## Task instructions:
1: In the passage on rising insurance premiums, retype the stretch from "However, at age" through "their working life." word for word.
2: Which specific ages does the passage on rising insurance premiums state outright?
3: In the passage on rising insurance premiums, what is the premium at age 65?

## Extracted text:

Suppose at age 30, an agent ask you to sign a term policy (that does not accumulate cash value or one that does but the cash values generates very slowly and is not enough to cover for the insurance charges at later years) and it'll cost you RM 100/mth. 10 years later the premium is increased by RM 125/mth and you thought, well its alright cos my agent did mentioned that insurance charges will go up by age.

However, at age 60, the premium shot to RM 200/mth, you'll start cursing the agent for selling you a plan that increases almost 100% from the original amount. Bear in mind at 60 those who is working for people has already retired and have to live with whatever investment/savings that they had accumulated during their working life.

At age 65, the same agent still have to bear the swearing + cursing because the premium now is at RM 300/mth.

## Data listing:
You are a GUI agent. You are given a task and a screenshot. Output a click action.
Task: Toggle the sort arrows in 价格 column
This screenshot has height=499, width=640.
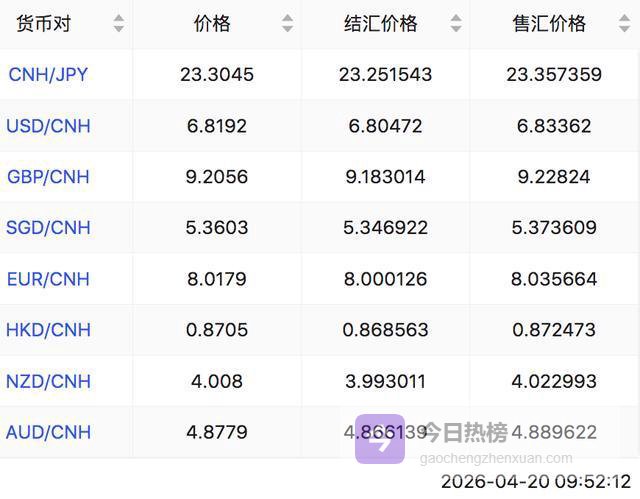[288, 24]
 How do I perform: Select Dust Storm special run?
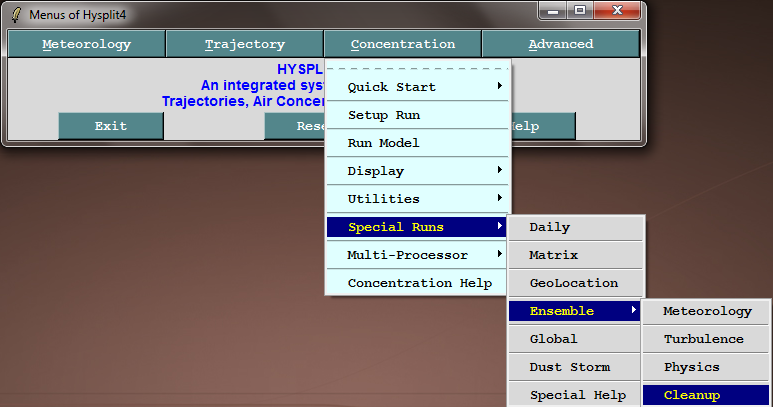tap(575, 367)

## Task-by-task answers:
1:
However, at age 60, the premium shot to RM 200/mth, you'll start cursing the agent for selling you a plan that increases almost 100% from the original amount. Bear in mind at 60 those who is working for people has already retired and have to live with whatever investment/savings that they had accumulated during their working life.

2: 30, 60, 65

3: RM 300/mth